PyDis Statistics Part 1: Collection

June 26, 2024 • python discord, devops

Contents

Introduction

We have several tools setup to assist with the collection of statistics within Python Discord. We use these statistics to audit several things within the guild, such as help channel capacity, errors within our services and redundant channels.

This article talks about several of the tools we use and problems we overcame while building this system.

Database naming

Throughout this series, I refer to analytics databases as “statistics” databases and call data that is otherwise used for server functionality “business” data. This is to differentiate between the two types of data we collect and analyse.

In reality, we are a non-profit Discord community and there is not much “business”, but the delineation is drawn to separate the two types of data we collect and analyse.

What comes under our statistics system?

We have several different types of statistics we collect within Python Discord. These include:

  • Data from the Discord server, such as message counts, channel counts and user counts.
  • Data from our in-house services, like our site and Discord bot, such as error rates and response times.
  • Data from external products that we host, such as PostgreSQL and Redis, which capture things like query times and cache hit rates.

The nature of each of these statistics is different. Some are better suited as row-based data, while others are better suited as time-series data. We use different tools to collect and store these statistics based on their nature. As a community with cost constraints, we have to efficiently collect, store and query this data.

In this initial article, I’m just going to cover services that we run explicitly for the purpose of collecting statistics. In future articles, I’ll cover how other business services have their data analysed alongside our statistics to derive insights about the community.

Tools we use

Discord Data

Quick & Dirty Analytics: StatsD & Graphite

We have some quick fire-and-forget style analytics pushers in our Discord Bot that create gauges and counters for things like command invocations, usage of bot functionality (e.g. which packages are used with our !doc command). These metrics are great because they’re easy to implement and don’t require much overhead. Our bot has an in-built statistics client that sends these metrics to a Graphite instance.

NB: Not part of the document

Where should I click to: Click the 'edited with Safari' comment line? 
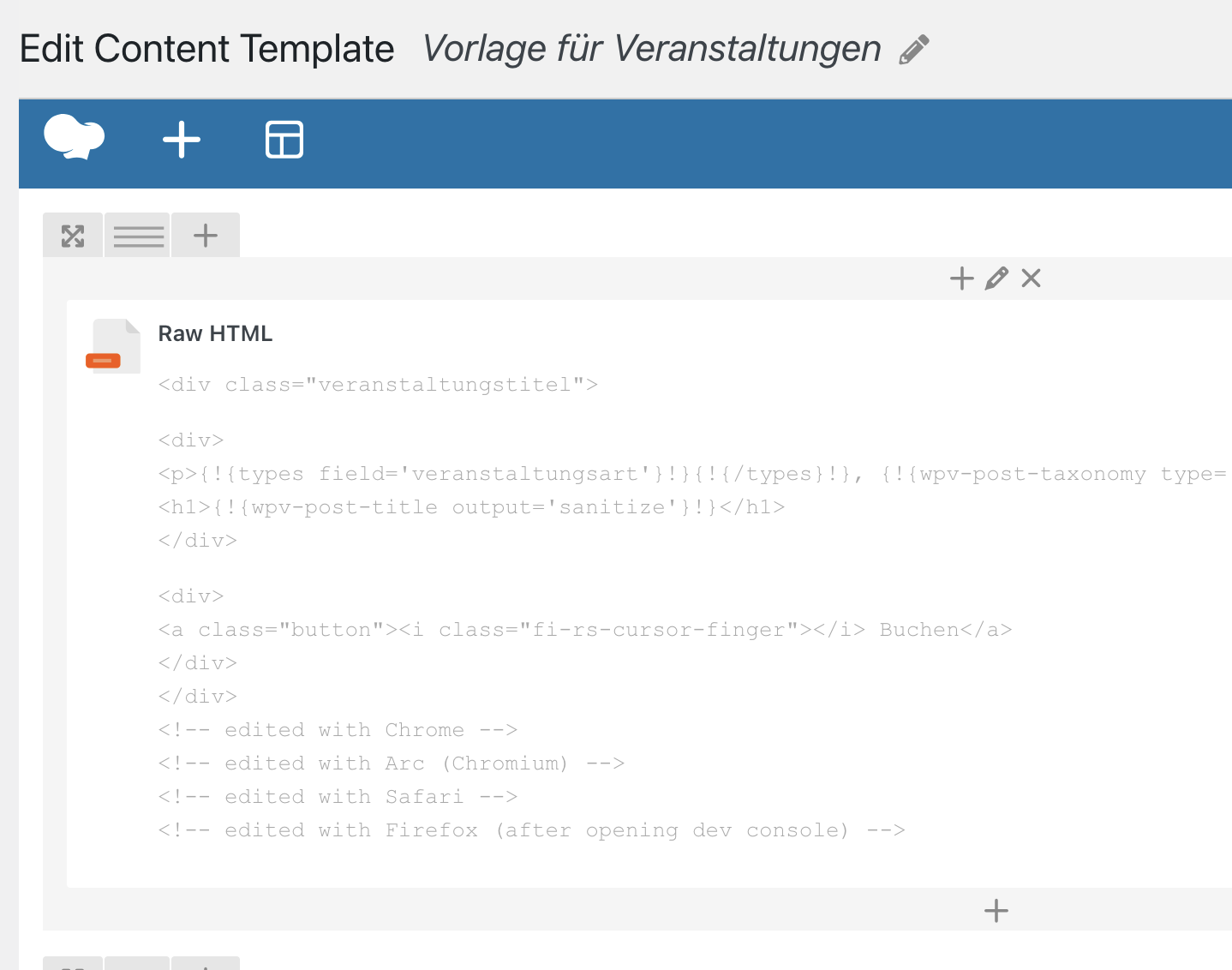338,797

This data is time-series data and is stored in Graphite.

You can see an example of a gauge we have here:

bot/exts/help_channels/_stats.py
def report_post_count() -> None:
"""Report post count stats of the help forum."""
help_forum = bot.instance.get_channel(constants.Channels.python_help)
bot.instance.stats.gauge("help.total.in_use", len(help_forum.threads))

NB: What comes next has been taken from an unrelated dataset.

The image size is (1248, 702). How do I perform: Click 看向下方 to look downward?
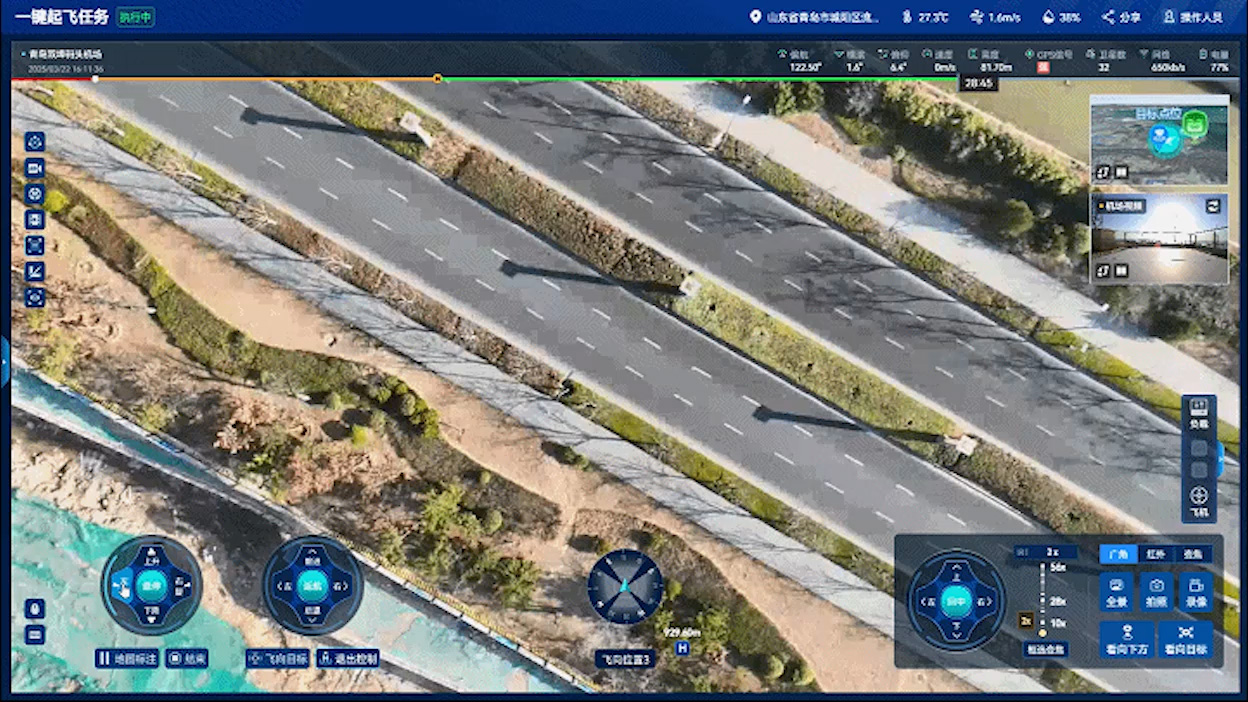point(1127,639)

This is all the code necessary to create and ship off a metric to our Graphite instance.

Under the hood, we use StatsD to collect these metrics and Graphite to store them. Our bots are configured with a statsd client which is namespaced. We collect roughly 130k of these metric payloads per day from varying areas of our bot. We use a UDP transport for this data, which is fire-and-forget, meaning we don’t have to wait for a response from the server.

Pros:

  • Easy to implement
  • Low overhead
  • Great for time-series data and quick queries

Cons:

  • Inaccuracy and lack of granularity limits the usefulness of this data for some use cases
  • By design, just numbers, meaning we can’t store complex data structures

You can find Graphite on GitHub here, and StatsD here

Detailed Collection: Metricity

For more detailed statistics, we use a service called Metricity. We built Metricity to collect more detailed statistics about our Discord server and store them into PostgreSQL. Metricity runs as a Discord bot and collects everything it sees in a privacy-friendly way.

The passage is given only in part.